Transcribe word for word everything in the Waterbury protest passage from "I am eighty" down to "sees this picture?".

§ Passage:
════════════════

I am eighty years of age, I have been through the horrors of the war which resulted in freeing the slaves and I beg and beseech you to use your influence with the proper authorities in protest with this picture.
It is not going to do any good to see the Civil War and the reconstruction period enacted again under the guise of entertainment. Granted that it is the greatest picture ever shown, isn’t it only just to assume that the colored man has rights and should not be placed in a position to have the white man jeer him as he will after he sees this picture?
Please, Mr. Editor, use your influence, and I ask it on behalf of the colored population of Waterbury.
Respectfully,
Rev. Joseph Murphy,
44 Hopkins Street
Rev. Murphy’s letter was followed by a letter from Col. Fabian B. McKinney, a Waterbury real estate agent who came here from Virginia. McKinney’s letter was published in the Waterbury Democrat on October 22:
My Dear Sir: Kindly allow me, through the columns of your esteemed publication, to take up my stand with Rev. Joseph Murphy and on behalf of the colored people of Waterbury enter a protest against the exhibiting of this picture called “The Birth of a Nation” at a certain local theater next week. The colored population of this city are good citizens every one, industrious and worthy members of our church and civil life. Why should they be subjected to the injustice hurled upon them by this picture. The film is deceitful for under the guise of history it paints a repugnant picture of our people and in doing so subjects the colored people of every city it is shown in to uncalled for embarrassment. This very same picture has created race riots in Baltimore, Boston and Chicago and has been practically barred from showing in the south. I am not predicting any race riots for Waterbury for that is quite impossible but I do predict that within the next few days the colored people of this city will use every available means and influence at their command to suppress the picture. It might be interesting to add that when the Irish Players came this country a few years ago and staged several objectionable plays degrading the Irish race the Irish-Americans, clergy and sympathisers all over the country arose and violently protested against these plays being presented to the American public. The result was that the plays were suppressed and prohibited practically everywhere. Now here is a picture that degrades the colored people even more so than the Irish were humiliated—why can it not be suppressed. I appreciate the fact that “The Birth of a Nation” is a wonderful production but even so those who produced it might have found a better subject for their theme than digging up a deplorable portion of our history that has been buried beneath the onward march of the progressive and respectable colored race of to-day.
Yours in behalf of justice,
Col. F. B. M’Kinney
Despite the protests, the film was shown at Poli’s to packed audiences. The Waterbury Republican published a scathing review by Charles A. Colley on October 28 (signed “C.A.C.”) that called out the movie for glorifying the Ku Klux Klan, reminding readers of “white men burning negroes at the stake without a trial” and of the recent lynching of a Jewish man, Leo Frank, in Georgia. Colley, a white real estate developer, was president of the Chamber of Commerce and served on the committee overseeing the construction of the new City Hall building on Grand Street. Colley was responsible for the installation of the now-landmark clock on the Green, which was completed in November 1915.

════════════════

§ Data segment:
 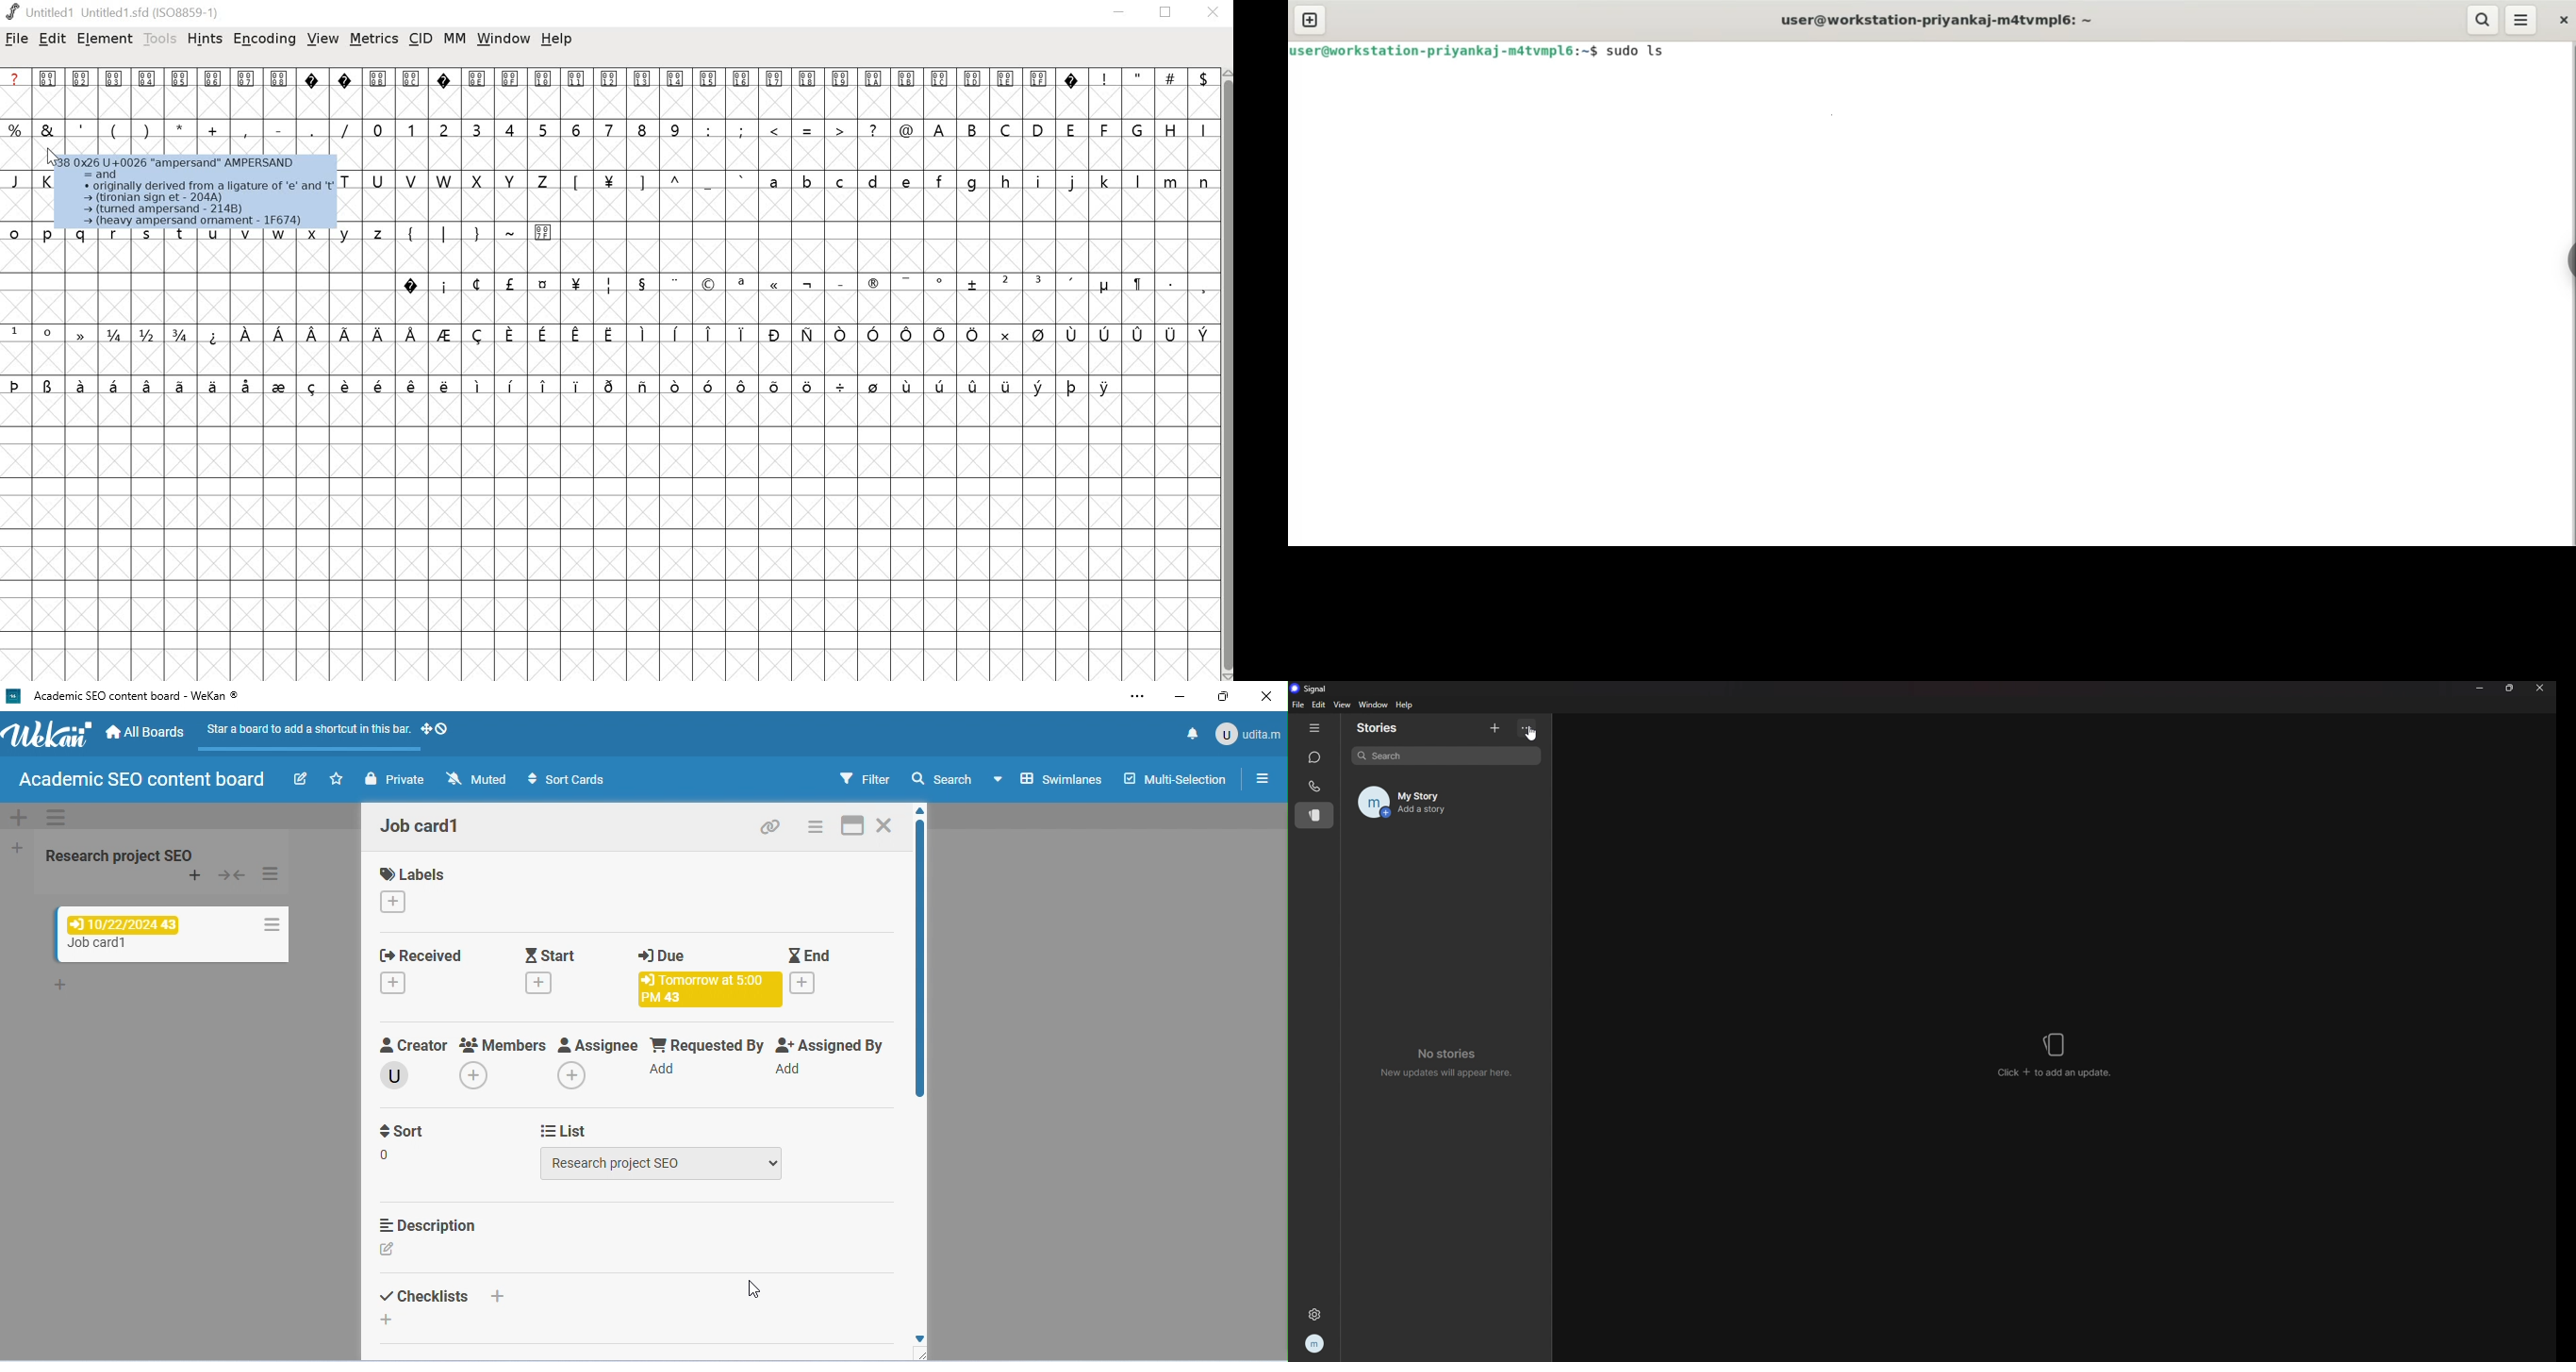 What do you see at coordinates (940, 94) in the screenshot?
I see `001C` at bounding box center [940, 94].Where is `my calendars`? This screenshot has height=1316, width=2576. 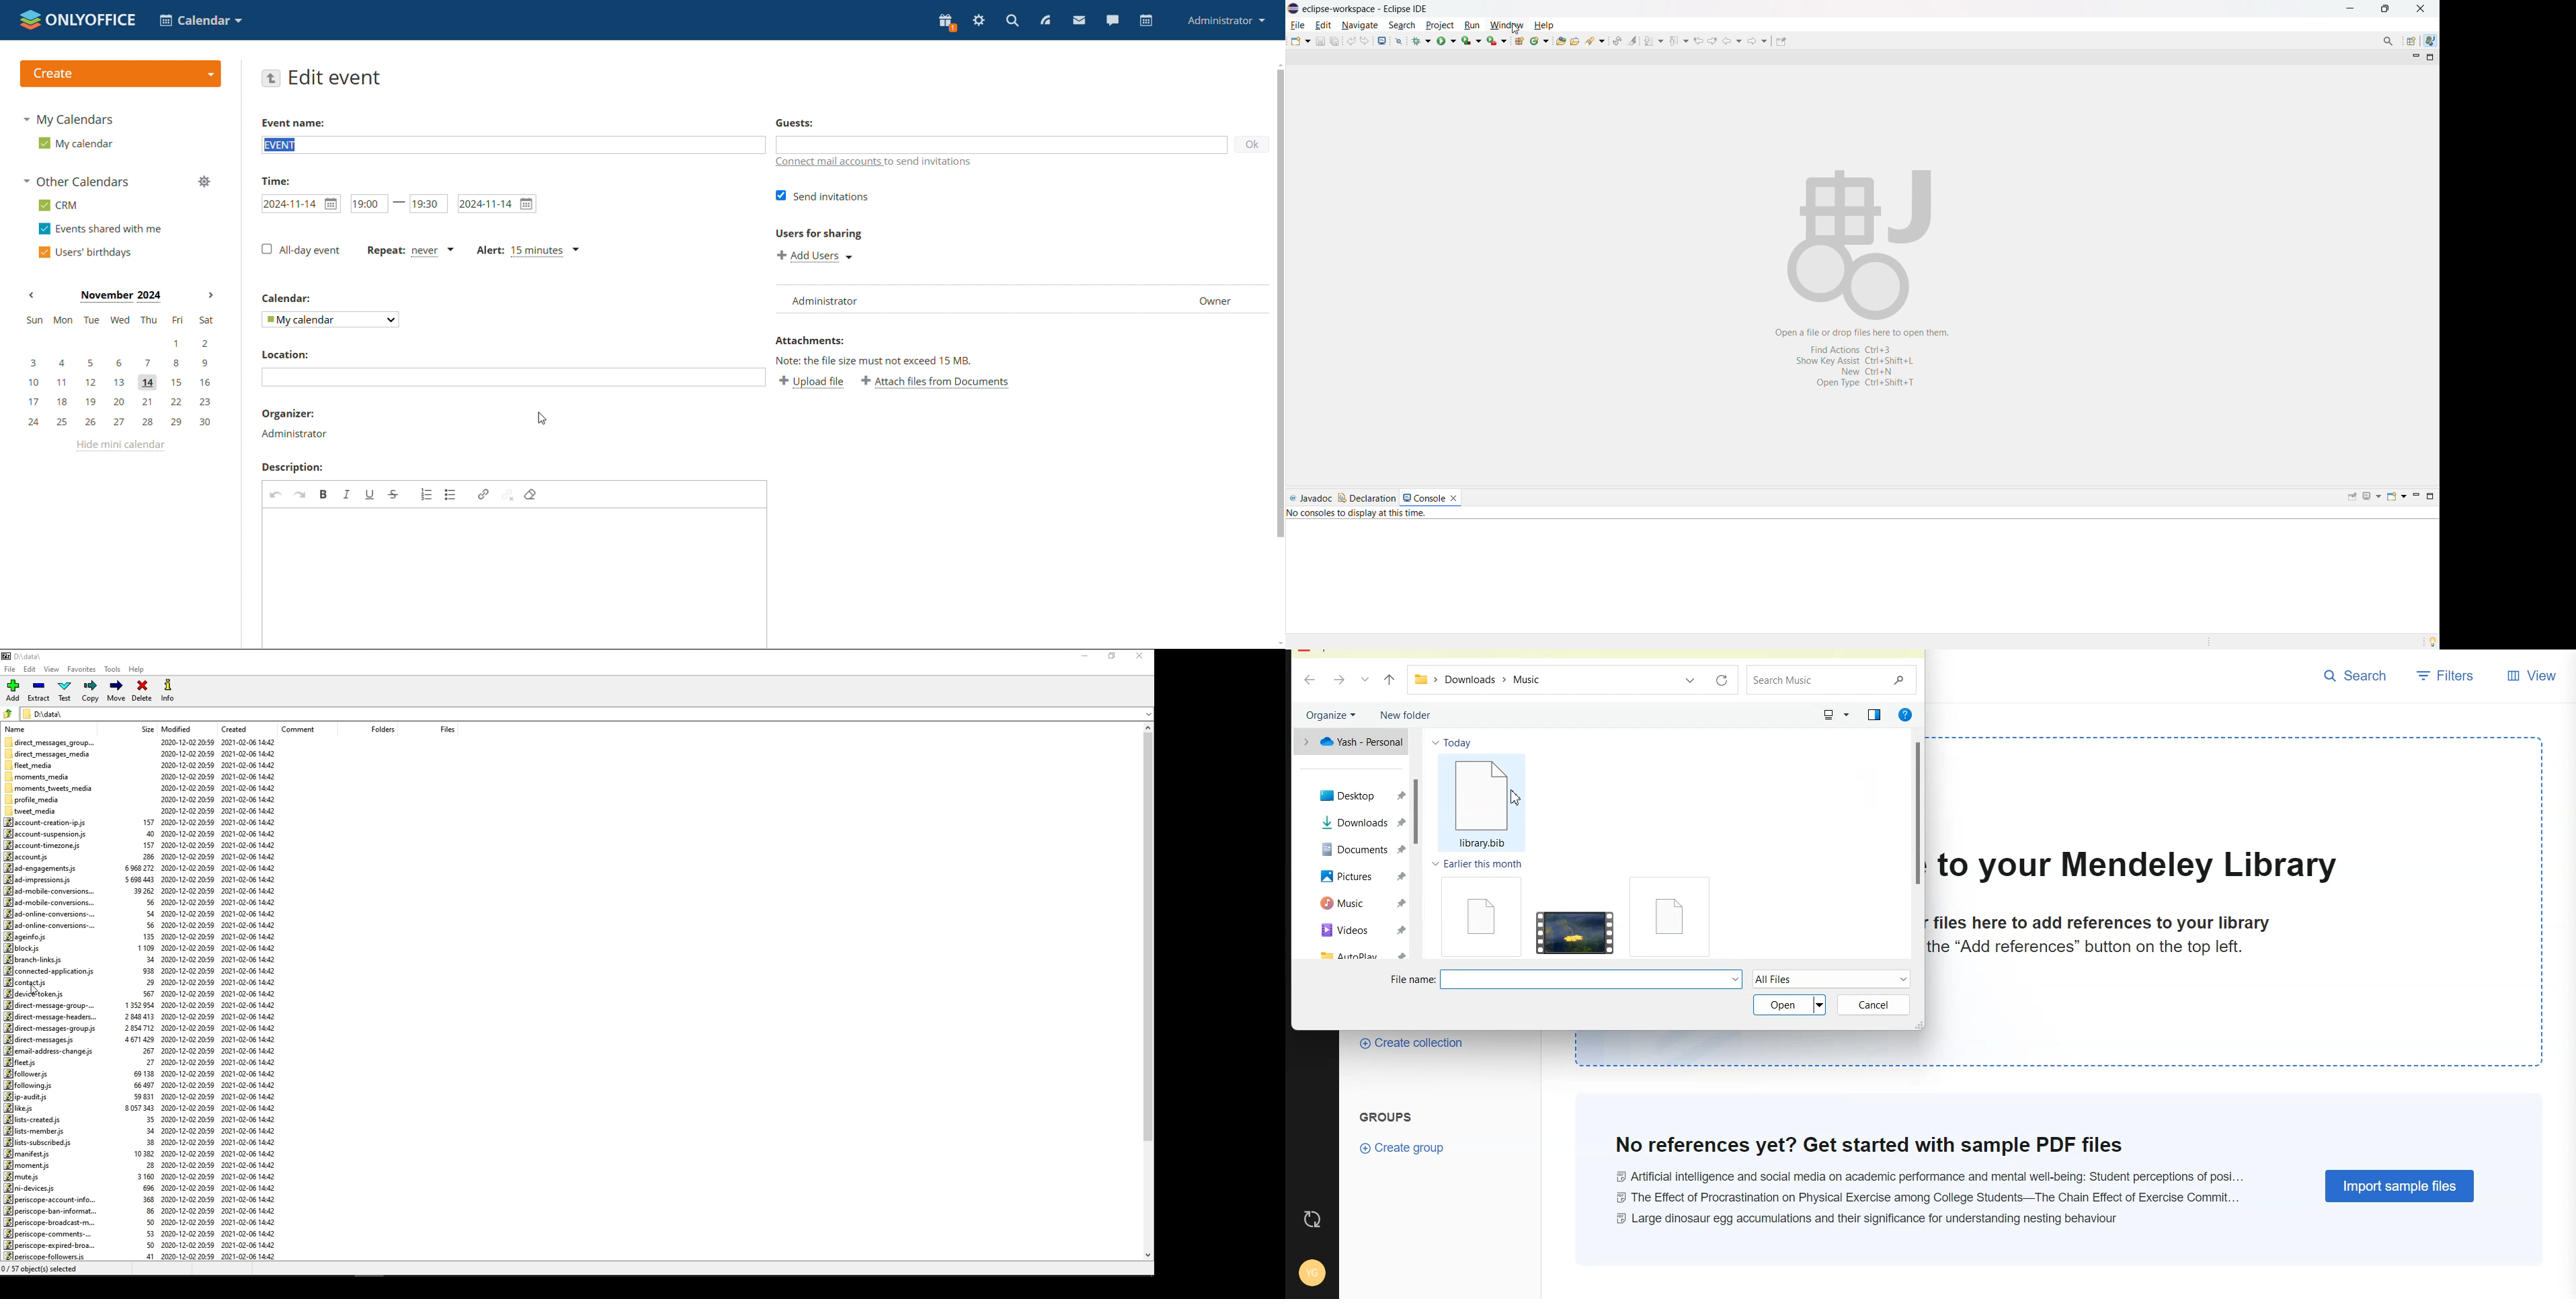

════════════════

§ Right answer:
I am eighty years of age, I have been through the horrors of the war which resulted in freeing the slaves and I beg and beseech you to use your influence with the proper authorities in protest with this picture.
It is not going to do any good to see the Civil War and the reconstruction period enacted again under the guise of entertainment. Granted that it is the greatest picture ever shown, isn’t it only just to assume that the colored man has rights and should not be placed in a position to have the white man jeer him as he will after he sees this picture?